FDA Cites Concerns Over ChemoCentryx’s Avacopan Trial Data

 

The U.S. Food and Drug Administration (FDA) released a briefing document on Tuesday citing concerns regarding clinical data for ChemoCentryx’s investigational rare autoimmune disease therapy avacopan. Shares in ChemoCentryx plunged 46.5% lower following the release of the FDA briefing document. 

The document, published in advance of an agency-led advisory committee meeting set for this Thursday, outlined several concerning points with the Phase III trial of avacopan. ChemoCentryx is currently seeking approval from the FDA for the drug as a therapeutic agent for anti-neutrophil cytoplasmic auto-antibody-associated vasculitis (AAV). The company submitted findings from one Phase III study (CL010_168) and two Phase II studies (CL002_168 and CL003_168) to support this approval. 

In late 2019, the company said avacopan is superior to a standard-of-care regimen at 52-weeks’ follow up in terms of improvements in vasculitis. The drug also showed noninferiority to standard of care at 26 weeks. In contrast to today’s stock market readings, shares in ChemoCentryx shot up following the news of the Phase III findings. 

But despite the positive findings from the late-stage trial, the FDA says in the new briefing document that there are issues associated with the study that may impact data interpretability. Specifically, the noninferiority observation at the 26-week follow up period largely contributed to the FDA’s concerns. 

“In pre-submission communications,” the agency wrote in its letter, “FDA stated that a noninferiority comparison would not be sufficient to show that avacopan can replace glucocorticoids as it would be difficult to establish whether avacopan is effective or whether rituximab/cyclophosphamide was the primary driver of the efficacy in both treatment arms.”

Another problem for the FDA was the lack of available historical clinical trial data to estimate glucocorticoids’ contribution to the effect of glucocorticoids and cyclophosphamide or rituximab in the control group. Additionally, approximately 86% of patients taking the study drug also used glucocorticoids, which weren’t supplied by study staff, over their first 26 weeks of participating in the trial. Ultimately, this concomitant use of corticosteroids may further complicate the comparison of avacopan to a standard of care.

And while the trial from ChemoCentryx demonstrated the superiority of avacopan over standard of care by 52 weeks, the FDA has questions on these data.
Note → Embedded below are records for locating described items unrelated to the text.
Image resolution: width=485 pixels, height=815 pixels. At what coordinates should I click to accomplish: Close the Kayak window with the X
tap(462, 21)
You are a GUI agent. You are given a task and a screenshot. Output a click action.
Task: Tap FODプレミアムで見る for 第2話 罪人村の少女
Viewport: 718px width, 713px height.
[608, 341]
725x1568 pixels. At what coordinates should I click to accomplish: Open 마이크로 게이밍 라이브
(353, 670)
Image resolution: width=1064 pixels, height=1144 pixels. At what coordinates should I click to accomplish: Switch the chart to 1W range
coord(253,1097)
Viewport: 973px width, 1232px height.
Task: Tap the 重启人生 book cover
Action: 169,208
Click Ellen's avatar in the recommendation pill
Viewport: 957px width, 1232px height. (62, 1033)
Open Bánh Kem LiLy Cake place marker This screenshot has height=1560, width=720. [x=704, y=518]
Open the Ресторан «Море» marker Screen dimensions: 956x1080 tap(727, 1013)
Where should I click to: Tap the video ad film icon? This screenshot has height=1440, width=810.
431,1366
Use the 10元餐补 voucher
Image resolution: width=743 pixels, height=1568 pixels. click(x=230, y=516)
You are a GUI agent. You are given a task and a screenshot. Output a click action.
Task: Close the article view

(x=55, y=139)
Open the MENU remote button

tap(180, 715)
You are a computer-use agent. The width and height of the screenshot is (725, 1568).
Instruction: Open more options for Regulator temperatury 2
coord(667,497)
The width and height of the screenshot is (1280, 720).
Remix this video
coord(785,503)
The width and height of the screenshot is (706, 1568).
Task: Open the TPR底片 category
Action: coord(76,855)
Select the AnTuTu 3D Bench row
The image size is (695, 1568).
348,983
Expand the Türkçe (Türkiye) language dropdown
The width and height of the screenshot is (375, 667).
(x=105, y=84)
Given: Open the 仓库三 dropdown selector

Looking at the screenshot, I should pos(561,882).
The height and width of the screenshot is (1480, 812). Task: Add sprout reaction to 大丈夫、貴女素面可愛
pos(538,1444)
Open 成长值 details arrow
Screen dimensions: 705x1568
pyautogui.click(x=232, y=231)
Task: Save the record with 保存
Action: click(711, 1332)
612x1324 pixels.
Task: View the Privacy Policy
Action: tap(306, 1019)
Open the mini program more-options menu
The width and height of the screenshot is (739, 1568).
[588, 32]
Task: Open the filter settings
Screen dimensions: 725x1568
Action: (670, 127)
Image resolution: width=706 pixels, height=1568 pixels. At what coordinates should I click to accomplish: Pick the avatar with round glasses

For instance, at 52 weeks in patients taking the investigational agent, the response rate was approximately 15 percentage points higher than patients in the control group in an overall subgroup of patients taking rituximab background induction therapy. But the delta decreased to only three percentage points in a subgroup of patients on cyclophosphamide. 

The agency wrote: “The result of the subgroup analysis suggests the possibility that avacopan was efficacious only in the population who did not receive standard-of-care maintenance immunosuppression therapy and may be considered undertreated, raising questions about the adequacy of the comparisons and clinical meaningfulness of the avacopan effect at Week 52.”

The FDA ended its letter in acknowledging that AAV is a severe disease that requires new, effective treatments. As such, the agency called calling for a discussion with the company during Thursday’s Arthritis Advisory Committee meeting over the concerns cited in the briefing document. “However, FDA wants to ensure that new products have a defined context of use…and a favorable benefit-risk assessment for patients,” the FDA wrote. “given the concerns outlined above, the context of use and the benefit-risk of avacopan for the treatment of AAV are important to discuss with this Advisory Committee.”